Output exactly the lines that run from the line with "Screen dimensions: 1568x765" to the end of the material, both ends included, and no other lines.

Data shown below:

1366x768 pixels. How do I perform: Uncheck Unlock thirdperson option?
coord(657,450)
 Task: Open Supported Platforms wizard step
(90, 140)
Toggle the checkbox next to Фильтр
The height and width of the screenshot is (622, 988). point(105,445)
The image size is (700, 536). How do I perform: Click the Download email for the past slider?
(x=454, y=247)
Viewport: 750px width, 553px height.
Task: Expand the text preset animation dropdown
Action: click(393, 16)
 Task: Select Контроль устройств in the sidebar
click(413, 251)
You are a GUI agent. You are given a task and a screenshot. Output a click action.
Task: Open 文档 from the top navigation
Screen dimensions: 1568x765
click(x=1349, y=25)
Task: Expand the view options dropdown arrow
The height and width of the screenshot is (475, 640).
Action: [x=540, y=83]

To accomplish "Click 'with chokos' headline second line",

End of Data shown.

— Answer to this exercise —
Screen dimensions: 1568x765
click(x=1349, y=25)
Task: Expand the view options dropdown arrow
The height and width of the screenshot is (475, 640).
Action: [x=540, y=83]

To accomplish "Click 'with chokos' headline second line",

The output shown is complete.